Larrañaga appealed the Cebu RTC mistrial to the Supreme Court, raising basic constitutional infirmities in the procedure adopted by the police, the prosecution and the court, in coming up with the conviction. But on February 3, 2004, the Supreme Court affirmed Judge Ocampo’s decision and upgraded the penalty to death by lethal injection for six of the accused, including Paco. James Andrew Uy, a minor at the time of the alleged crime, was sentenced to life imprisonment.
A motion for reconsideration cum request for oral argument was filed by Paco’s lawyers William Chua and Coronel on March 2, 2004, praying for the acquittal of Larranaga on the grounds of innocence and/or reasonable doubt or the declaration of a mistrial by Judge Ocampo. The request for oral argument was denied on September 21. The motion for reconsideration is pending.
Lawyers Orodoñez, Arroyo, Chua, and Coronel filed a Supplement to Motion for Reconsideration on March 25 to support the claim of mishandling of evidence as confirmed by UP expert forensic pathologist Dr. Racquel Fortun.
The motion to refer case to the Court of Appeals filed by Paco’s lawyers on July 27 was similarly denied. The facts and circumstances of the case would have been reviewed by the Court of Appeals, had the motion been granted by the Supreme Court.
Prominent Cebu businessman Miguel del Gallego, whose three daughters executed sworn statements stating they were with Paco at R&R restaurant on the night of July 16 until early morning of the next day, declined to accept what would have been his 11th term as chairman of the Philippine Business for Social Progress-Visayas Regional Committee, to work full-time on the Larrañaga case. He heads the Crusade for Truth and Justice, campaigning for the acquittal of Paco and the other six accused (www.framedinthephilippines.com).

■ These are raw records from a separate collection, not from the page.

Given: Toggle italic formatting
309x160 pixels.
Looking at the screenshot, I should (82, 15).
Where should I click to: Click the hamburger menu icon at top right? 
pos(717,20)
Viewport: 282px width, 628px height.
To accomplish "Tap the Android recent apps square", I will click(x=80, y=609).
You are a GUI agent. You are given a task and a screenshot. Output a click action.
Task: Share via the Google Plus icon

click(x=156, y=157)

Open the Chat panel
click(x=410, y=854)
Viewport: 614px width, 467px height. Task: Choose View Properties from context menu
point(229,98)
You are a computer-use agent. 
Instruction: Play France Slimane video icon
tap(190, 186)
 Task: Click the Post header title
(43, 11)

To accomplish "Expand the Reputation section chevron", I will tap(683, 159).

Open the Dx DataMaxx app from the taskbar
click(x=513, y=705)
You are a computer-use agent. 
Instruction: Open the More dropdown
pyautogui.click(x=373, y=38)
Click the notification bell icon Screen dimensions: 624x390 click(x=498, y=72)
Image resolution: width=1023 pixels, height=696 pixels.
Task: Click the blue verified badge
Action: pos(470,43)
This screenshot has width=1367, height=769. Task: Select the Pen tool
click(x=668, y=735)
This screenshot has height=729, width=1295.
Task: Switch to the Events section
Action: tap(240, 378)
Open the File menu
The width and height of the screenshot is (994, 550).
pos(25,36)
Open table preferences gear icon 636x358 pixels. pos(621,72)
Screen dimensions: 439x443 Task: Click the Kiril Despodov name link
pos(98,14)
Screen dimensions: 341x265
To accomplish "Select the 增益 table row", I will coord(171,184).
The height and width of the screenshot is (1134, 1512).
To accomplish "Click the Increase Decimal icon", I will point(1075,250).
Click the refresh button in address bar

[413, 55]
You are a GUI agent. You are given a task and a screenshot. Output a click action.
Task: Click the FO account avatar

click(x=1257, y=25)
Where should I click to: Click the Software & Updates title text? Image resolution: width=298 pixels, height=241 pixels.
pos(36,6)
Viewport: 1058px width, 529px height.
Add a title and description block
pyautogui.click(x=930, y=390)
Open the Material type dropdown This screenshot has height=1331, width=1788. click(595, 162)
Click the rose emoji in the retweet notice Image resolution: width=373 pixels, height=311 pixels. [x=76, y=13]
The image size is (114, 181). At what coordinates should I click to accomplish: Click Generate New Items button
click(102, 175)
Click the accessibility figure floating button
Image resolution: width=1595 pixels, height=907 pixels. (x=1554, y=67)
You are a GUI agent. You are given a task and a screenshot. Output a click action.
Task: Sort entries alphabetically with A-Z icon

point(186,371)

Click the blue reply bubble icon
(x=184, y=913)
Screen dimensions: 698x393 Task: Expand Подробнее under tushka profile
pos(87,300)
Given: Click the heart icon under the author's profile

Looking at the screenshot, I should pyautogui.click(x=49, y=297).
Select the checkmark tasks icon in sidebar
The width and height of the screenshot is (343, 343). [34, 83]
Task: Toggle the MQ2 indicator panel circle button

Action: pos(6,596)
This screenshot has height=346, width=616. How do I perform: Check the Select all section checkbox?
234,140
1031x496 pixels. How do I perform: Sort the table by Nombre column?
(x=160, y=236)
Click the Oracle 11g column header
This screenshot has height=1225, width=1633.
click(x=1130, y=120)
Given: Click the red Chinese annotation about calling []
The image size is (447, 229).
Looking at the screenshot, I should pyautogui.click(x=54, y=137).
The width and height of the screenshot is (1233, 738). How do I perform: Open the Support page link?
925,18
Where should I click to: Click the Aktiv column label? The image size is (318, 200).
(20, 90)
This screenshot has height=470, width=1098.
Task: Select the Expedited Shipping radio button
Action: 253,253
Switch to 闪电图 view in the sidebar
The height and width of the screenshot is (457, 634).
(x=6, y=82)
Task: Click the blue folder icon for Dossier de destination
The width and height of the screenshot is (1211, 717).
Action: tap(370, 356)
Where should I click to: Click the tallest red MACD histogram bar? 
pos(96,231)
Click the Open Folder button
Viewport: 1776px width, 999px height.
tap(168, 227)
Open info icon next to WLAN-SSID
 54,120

Spanish NGOs and the Spanish media have fully supported Paco, including the Spanish president of Amnesty International. This in turn led Spanish Foreign Minister Moratinos, Senate President Javier Rojo and Secretary of International Cooperation Leire Pajin to likewise publicly support Paco. Spanish Senate President Javier Rojo attended President Gloria Macapagal Arroyo's inauguration in Cebu and spoke to her regarding the issue.
International organizations including the Fair Trials Abroad Trust, a European Union Nongovernmental Organization, and the Madrid, Basque and Barcelona Bar Associations, have thrown their full support behind Paco, each presenting an Amicus Curiae Brief in support of Paco’s petitions to the Supreme Court, highlighting how by international standards, Paco was indeed denied his basic rights as an accused. Patrick Cox, who was European Parliament president at the time, also wrote a letter to President Arroyo, appealing for a fair trial for Larrañaga.
According to the Department of Justice, the Supreme Court refused to accept receipt of the Amici Curiae Briefs, saying that it did not need the cooperation of the international barristers. This message was relayed to Spanish Consul General Emilio de Miguel, who had submitted the briefs in May, and in July 2004 to the Department of Foreign Affairs, which turned them over to the DOJ for transmittal to the Supreme Court.
“After seven years, the case is now on the last leg of its quest for justice—justice both for Paco, now 27, who has been wrongfully placed on death row, and for the Chiong family who will never find peace with the death of an innocent,” Mrs. Larrañaga said.